02/03/2016
Em época de retrocesso processual penal, há sempre espaço para proteção dos direitos fundamentais, basta lutar.
NOTA DE ESCLARECIMENTO À IMPRENSA
A defesa de Luciane Machado Russo, por seu advogado, Paulo Henrique Gonçalves, apresenta os seguintes esclarecimentos à imprensa:
1. Veiculou-se, na mídia, que Luciane Machado Russo teria se apropriado de grandes valores do Instituto Pasquini. Falou-se, sem qualquer subsídio probatório, que o montante seria de aproximadamente R$ 2 milhões de reais. Por conta dessas supostas apropriações indébitas- QUE NUNCA OCORRERAM-, requereu-se, ILEGALMENTE, a prisão preventiva de Luciane Russo sob o argumento de que ela, estando em liberdade, poderia turbar as investigações.
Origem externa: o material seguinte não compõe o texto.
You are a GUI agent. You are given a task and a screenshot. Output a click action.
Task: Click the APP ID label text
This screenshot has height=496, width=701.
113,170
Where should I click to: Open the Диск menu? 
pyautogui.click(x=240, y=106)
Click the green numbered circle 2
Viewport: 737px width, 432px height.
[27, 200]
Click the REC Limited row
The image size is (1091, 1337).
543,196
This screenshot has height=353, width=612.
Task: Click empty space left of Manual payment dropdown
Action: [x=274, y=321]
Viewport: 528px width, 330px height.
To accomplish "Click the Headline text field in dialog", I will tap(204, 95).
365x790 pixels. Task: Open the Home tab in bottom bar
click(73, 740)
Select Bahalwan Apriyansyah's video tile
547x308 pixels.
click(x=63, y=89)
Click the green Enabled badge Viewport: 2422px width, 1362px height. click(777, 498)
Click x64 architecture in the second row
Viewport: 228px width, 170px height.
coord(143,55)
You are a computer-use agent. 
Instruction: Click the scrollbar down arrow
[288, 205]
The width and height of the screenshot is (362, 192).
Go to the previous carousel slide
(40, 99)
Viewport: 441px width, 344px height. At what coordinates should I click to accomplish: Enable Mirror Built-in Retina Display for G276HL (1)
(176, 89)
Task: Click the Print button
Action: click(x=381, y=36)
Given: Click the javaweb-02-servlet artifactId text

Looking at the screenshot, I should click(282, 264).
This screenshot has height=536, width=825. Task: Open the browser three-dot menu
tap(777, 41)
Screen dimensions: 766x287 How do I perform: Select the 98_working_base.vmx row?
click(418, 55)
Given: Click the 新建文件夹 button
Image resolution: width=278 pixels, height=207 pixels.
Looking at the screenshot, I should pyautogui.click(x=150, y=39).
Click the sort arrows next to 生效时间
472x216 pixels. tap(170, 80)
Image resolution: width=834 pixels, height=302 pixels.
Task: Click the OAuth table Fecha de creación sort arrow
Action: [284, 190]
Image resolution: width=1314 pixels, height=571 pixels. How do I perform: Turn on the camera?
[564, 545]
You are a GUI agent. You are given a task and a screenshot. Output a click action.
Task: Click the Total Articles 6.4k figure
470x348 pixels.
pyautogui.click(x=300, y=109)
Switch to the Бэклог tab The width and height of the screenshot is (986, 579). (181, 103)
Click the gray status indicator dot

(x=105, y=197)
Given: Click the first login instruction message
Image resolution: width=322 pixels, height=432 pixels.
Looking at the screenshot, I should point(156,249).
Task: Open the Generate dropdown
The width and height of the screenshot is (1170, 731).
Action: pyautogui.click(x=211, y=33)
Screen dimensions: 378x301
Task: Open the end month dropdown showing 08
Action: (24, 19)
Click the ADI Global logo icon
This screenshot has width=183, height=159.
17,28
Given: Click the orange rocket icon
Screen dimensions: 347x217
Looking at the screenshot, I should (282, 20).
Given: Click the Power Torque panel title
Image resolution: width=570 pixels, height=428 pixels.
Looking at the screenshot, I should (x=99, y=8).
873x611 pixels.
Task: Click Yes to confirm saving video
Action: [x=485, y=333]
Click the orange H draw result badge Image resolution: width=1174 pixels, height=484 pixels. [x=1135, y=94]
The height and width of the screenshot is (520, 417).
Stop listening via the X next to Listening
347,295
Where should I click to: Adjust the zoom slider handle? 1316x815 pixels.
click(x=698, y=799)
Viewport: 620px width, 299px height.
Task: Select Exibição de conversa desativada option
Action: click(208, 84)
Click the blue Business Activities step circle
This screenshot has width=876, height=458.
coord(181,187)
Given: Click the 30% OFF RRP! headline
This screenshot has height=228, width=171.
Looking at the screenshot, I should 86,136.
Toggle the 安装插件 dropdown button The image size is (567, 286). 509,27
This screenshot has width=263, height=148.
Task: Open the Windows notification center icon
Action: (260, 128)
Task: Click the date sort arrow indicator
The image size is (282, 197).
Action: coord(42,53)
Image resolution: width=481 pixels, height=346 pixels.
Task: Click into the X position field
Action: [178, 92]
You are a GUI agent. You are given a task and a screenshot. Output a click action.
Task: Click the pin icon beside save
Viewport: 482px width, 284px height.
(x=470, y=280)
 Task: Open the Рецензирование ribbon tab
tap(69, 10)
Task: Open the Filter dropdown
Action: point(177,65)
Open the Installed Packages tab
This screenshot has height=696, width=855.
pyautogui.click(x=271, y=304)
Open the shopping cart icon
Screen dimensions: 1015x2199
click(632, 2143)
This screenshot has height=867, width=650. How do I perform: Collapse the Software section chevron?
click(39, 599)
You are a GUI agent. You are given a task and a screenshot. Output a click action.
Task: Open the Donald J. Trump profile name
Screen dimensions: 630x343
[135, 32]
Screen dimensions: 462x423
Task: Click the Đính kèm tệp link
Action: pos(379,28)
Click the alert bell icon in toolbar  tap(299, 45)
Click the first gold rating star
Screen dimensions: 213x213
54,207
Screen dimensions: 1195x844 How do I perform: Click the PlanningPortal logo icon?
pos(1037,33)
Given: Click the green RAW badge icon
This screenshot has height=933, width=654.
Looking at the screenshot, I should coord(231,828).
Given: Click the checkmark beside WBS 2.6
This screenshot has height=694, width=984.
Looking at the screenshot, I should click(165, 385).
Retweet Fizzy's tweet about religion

Após o cumprimento do mandado de prisão preventiva, a defesa de Luciane Russo requereu a revogação da sua prisão argumentando e, principalmente, demonstrando que a prisão era flagrantemente ilegal devido a ausência de fundamentos concretos, em verdadeiro afronto do Código de Processo Penal e a Constituição Federal.
2. Num primeiro momento, o juiz Rodrigo Palma negou a liberdade de Luciane Russo alegando, erroneamente, que havia sim indícios suficientes das supostas apropriações e que ela, Luciane, seria uma pessoa de alta periculosidade- o que não se provou nos autos, diga-se.
3. O Ministério Público, por sua vez, na pessoa do promotor Jacson Zilli, acatou os argumentos da defesa e, inclusive, também requereu a liberdade de Luciane Russo, o que foi negado novamente pelo juiz.
4. Insatisfeitos com o indeferimento, pois nunca houve qualquer justificativa plausível e idônea para se prender preventivamente Luciane Russo, o Ministério Público e a defesa pleitearam novamente a liberdade provisória de Luciane Russo, pois, segundo o próprio Ministério Público, a prisão de Luciane era flagrantemente ilegal pois não há, nos autos, qualquer prova dos supostos crimes.
4. Desta feita, após fartos argumentos apresentados pela defesa de Luciane Machado Russo, o juiz Fernando Fischer, acertadamente, concedeu-lhe Liberdade Provisória, pois, segundo ele, não foram apresentadas provas contundentes dos supostos fatos até o presente momento e, por isso, os argumentos para subsidiar a prisão de Luciane se mostram frágeis e inidôneos.
5. Eis o trecho da decisão:
Considerando, ademais, que a acusada informou endereço, bem como é ré primária, e, ainda, que a inicial necessidade de segregação se mostra frágil, pois não há sinal de que tenha por terceira pessoa influenciado nas investigações; porque os contundentes indícios de prova, tais como notas fiscais que seriam prontamente anexadas, não o foram, entendo que a aplicação das medidas cautelares estampadas no art. 319 do CPP se mostram suficientes à hipótese dos autos. Por isso, CONCEDO sua liberdade provisória, conforme requerido pela defesa.
É o que se tem para esclarecer no presente momento.